** RECORDS SHOWN follows **

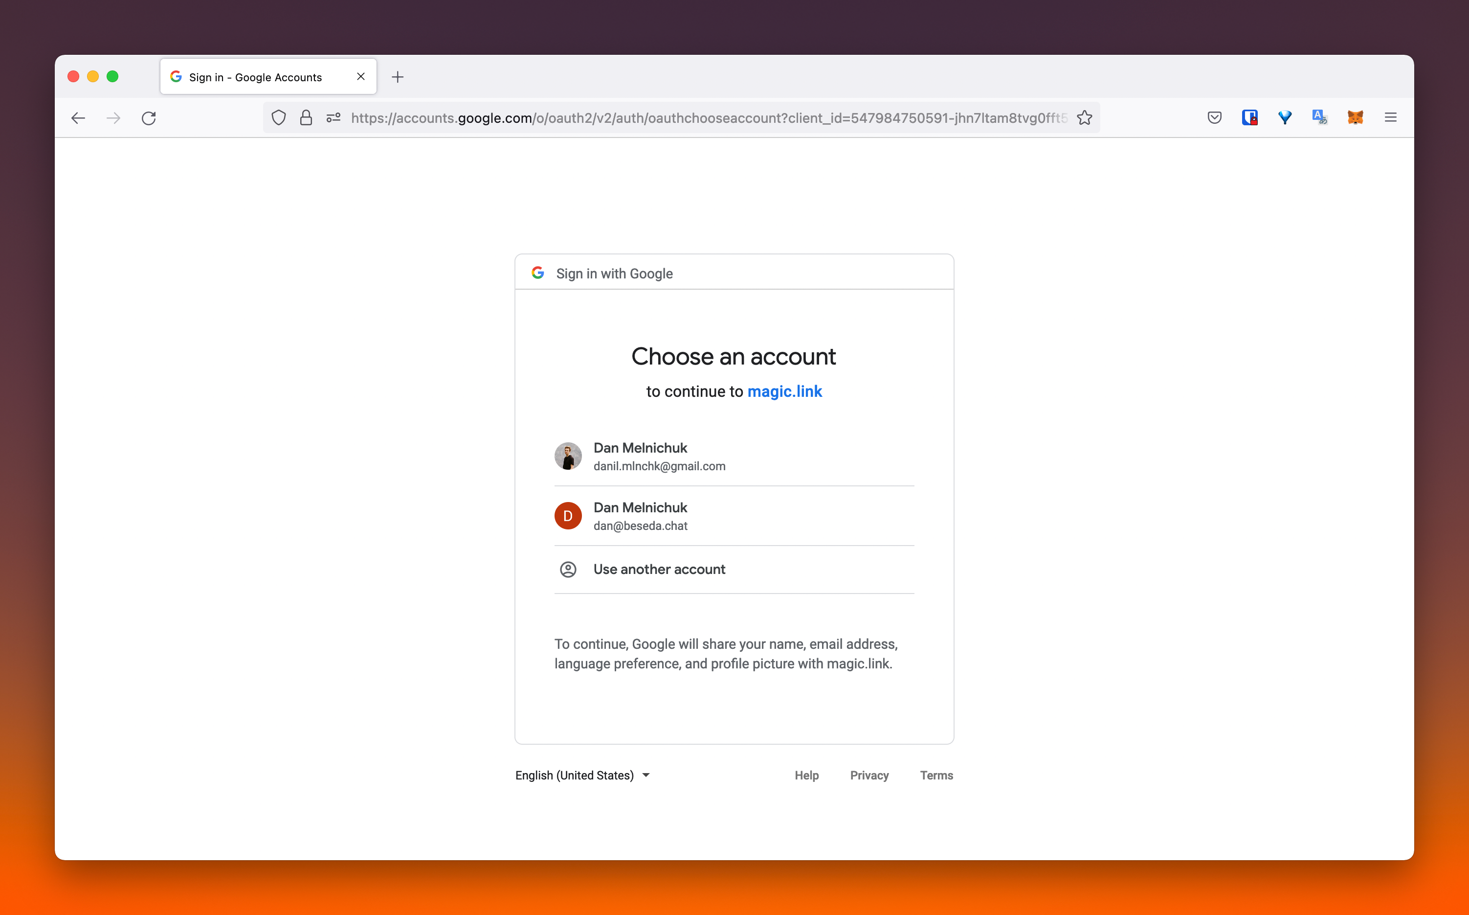Close the Google Accounts tab
The width and height of the screenshot is (1469, 915).
tap(360, 77)
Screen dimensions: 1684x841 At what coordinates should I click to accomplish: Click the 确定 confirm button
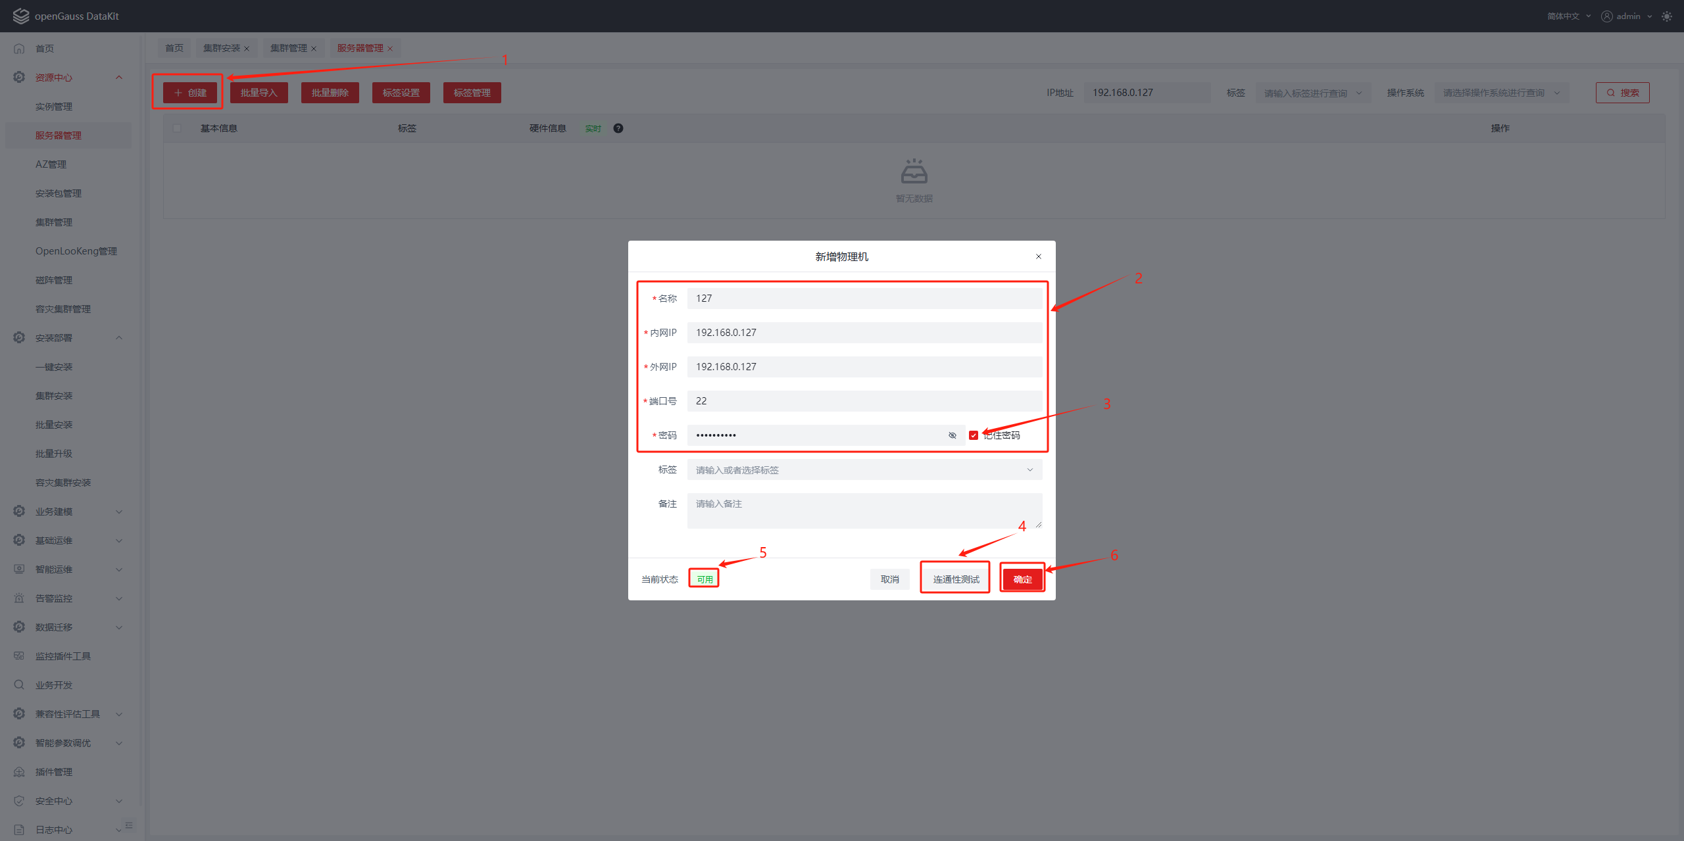1022,579
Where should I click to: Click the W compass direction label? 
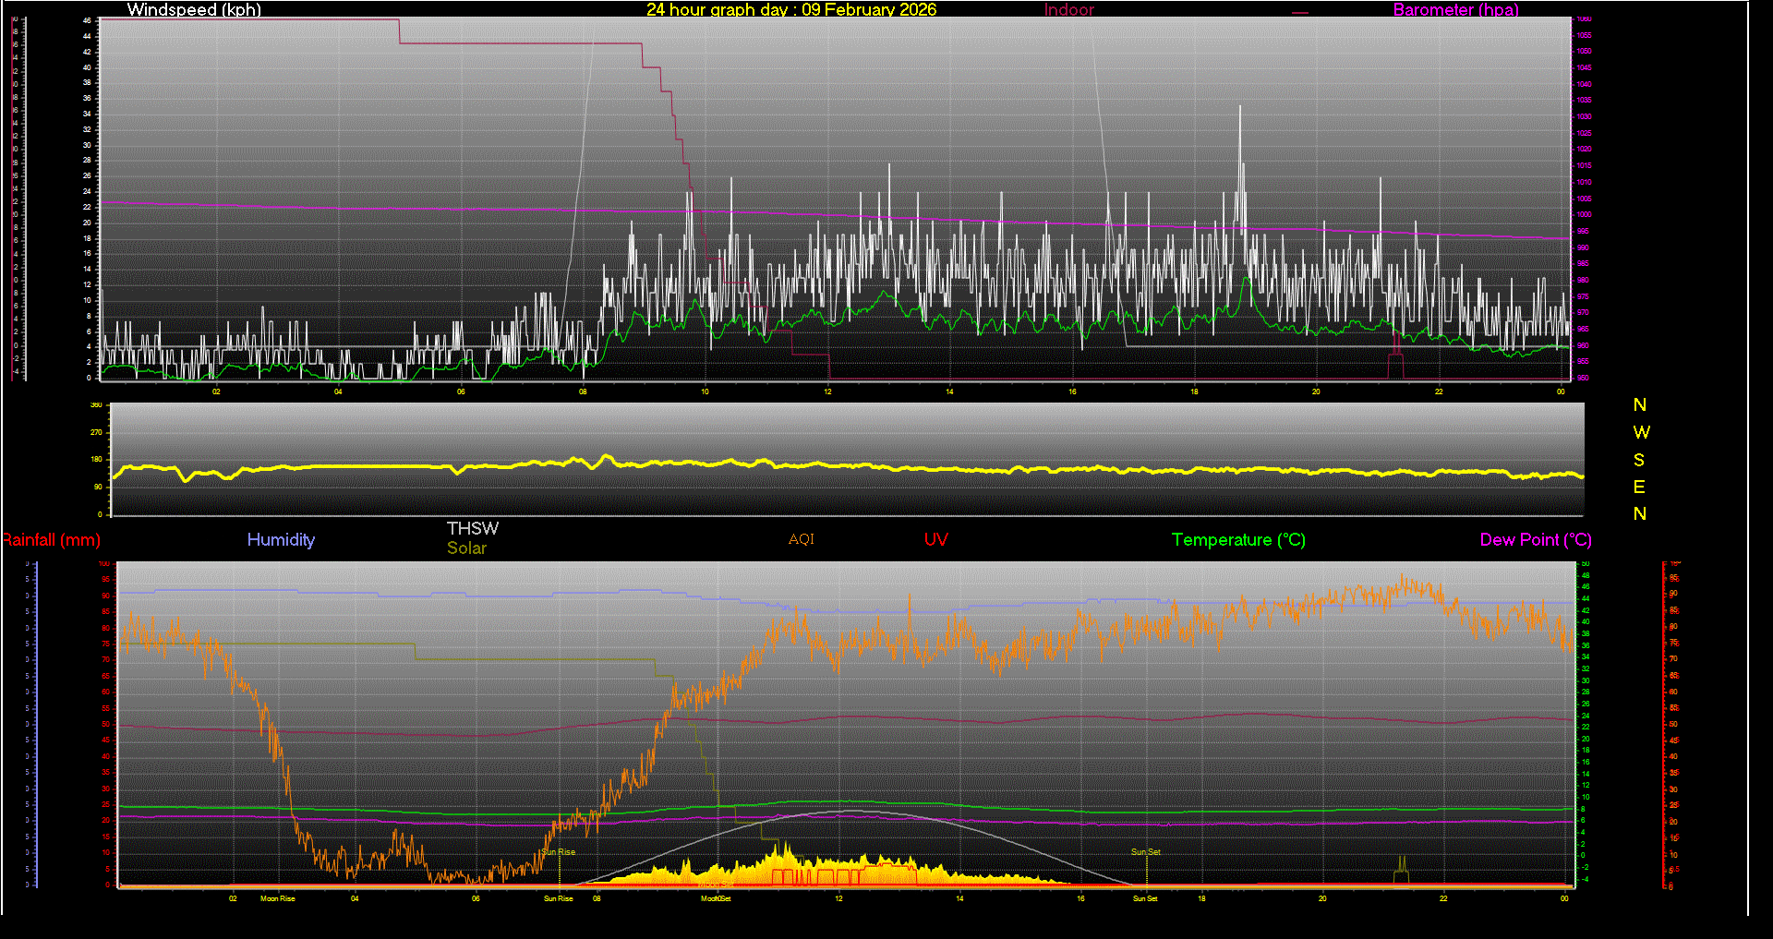tap(1641, 431)
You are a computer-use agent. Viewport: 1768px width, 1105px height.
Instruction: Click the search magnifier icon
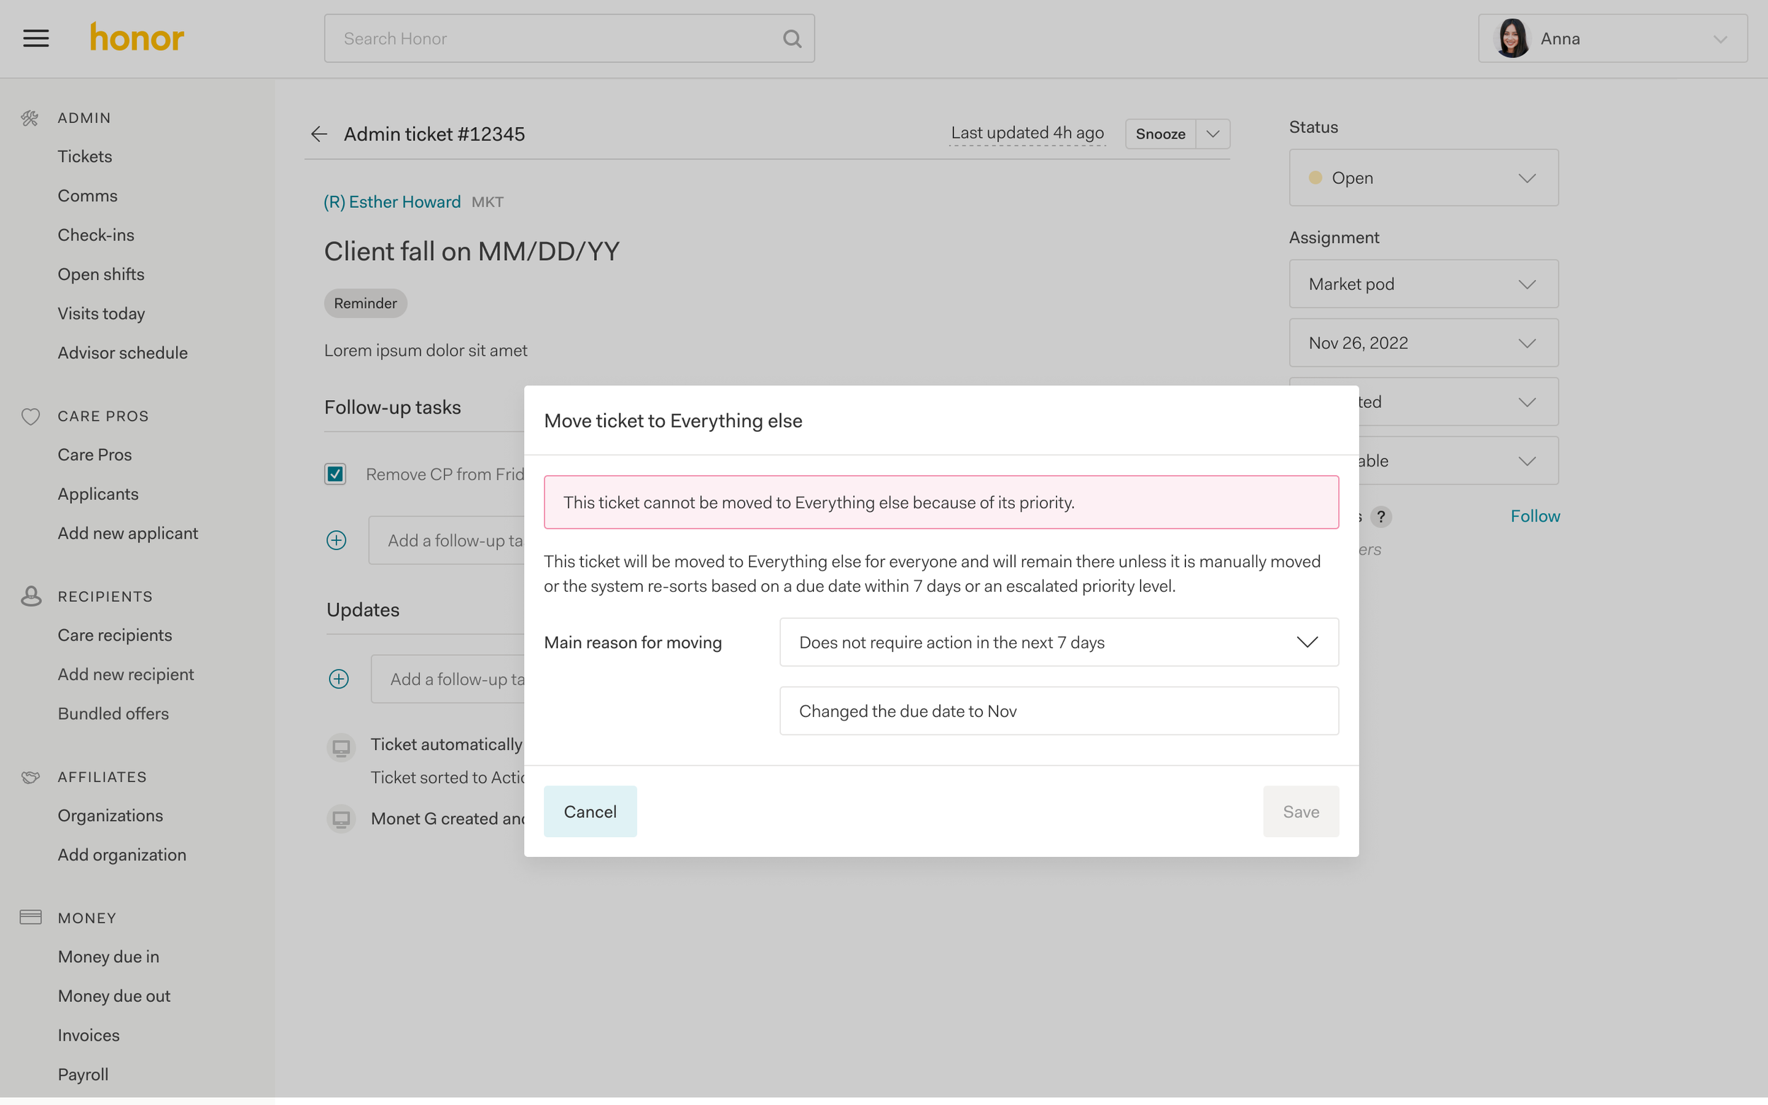point(792,38)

** End of RECORDS SHOWN **

All that is needed is the lines from the line holding "Where should I" to the final line of the listing above, repeated exactly, pictures excluded.

Where should I click to: Click the W compass direction label? 
tap(1641, 431)
You are a computer-use agent. Viewport: 1768px width, 1105px height.
Instruction: Click the search magnifier icon
point(792,38)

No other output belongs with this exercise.